• **What to do**:
Could you reproduce the lines below from the one with "Task: Click the bold" through the one with "The height and width of the screenshot is (516, 431)."? Keep both ends and add nothing.

^^^^^^^^

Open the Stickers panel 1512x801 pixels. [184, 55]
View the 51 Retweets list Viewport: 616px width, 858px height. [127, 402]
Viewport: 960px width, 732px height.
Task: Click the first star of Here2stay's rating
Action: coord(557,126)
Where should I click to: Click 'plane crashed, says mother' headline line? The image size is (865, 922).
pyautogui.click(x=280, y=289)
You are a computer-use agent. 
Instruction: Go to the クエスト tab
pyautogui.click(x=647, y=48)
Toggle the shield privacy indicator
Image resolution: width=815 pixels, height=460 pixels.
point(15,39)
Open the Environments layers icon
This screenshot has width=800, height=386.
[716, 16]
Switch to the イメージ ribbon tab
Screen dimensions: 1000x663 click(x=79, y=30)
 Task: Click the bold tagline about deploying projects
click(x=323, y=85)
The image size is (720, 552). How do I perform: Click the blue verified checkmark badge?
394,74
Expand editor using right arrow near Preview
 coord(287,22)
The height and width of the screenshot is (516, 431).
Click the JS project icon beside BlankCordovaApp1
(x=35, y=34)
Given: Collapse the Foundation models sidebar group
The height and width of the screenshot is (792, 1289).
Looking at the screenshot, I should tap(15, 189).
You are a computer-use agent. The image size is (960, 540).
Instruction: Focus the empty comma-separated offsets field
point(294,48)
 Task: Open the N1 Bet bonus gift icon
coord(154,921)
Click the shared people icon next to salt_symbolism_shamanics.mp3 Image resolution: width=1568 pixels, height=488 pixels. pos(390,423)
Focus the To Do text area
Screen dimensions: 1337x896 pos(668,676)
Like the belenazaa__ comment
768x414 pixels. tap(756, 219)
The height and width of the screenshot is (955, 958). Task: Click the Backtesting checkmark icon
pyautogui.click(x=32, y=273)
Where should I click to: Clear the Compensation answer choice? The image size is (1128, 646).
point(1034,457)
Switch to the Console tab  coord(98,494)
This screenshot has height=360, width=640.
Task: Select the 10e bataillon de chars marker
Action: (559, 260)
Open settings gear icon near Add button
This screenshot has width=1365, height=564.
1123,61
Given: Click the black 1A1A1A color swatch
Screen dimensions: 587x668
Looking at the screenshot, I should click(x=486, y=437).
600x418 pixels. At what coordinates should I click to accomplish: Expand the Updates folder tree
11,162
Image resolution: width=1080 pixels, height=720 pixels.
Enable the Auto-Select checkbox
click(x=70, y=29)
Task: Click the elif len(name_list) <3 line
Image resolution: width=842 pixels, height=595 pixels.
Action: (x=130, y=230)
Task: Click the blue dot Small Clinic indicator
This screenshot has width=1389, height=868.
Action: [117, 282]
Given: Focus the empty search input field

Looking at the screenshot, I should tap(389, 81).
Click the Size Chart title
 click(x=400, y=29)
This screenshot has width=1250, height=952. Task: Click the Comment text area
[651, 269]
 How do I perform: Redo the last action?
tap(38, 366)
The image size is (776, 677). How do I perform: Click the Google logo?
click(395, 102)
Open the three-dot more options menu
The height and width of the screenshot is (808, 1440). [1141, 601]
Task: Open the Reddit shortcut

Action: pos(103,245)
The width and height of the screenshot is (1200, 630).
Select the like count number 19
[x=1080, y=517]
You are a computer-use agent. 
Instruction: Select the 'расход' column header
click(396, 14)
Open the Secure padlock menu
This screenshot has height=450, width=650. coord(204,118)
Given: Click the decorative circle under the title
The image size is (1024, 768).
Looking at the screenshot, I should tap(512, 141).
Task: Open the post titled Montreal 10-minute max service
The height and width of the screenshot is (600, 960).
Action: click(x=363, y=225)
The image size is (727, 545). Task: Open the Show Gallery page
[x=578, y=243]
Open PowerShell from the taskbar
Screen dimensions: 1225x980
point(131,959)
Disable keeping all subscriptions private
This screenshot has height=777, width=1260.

^^^^^^^^

• **Finished exercise**:
 Task: Click the bold tagline about deploying projects
click(x=323, y=85)
The image size is (720, 552). How do I perform: Click the blue verified checkmark badge?
394,74
Expand editor using right arrow near Preview
 coord(287,22)
The height and width of the screenshot is (516, 431).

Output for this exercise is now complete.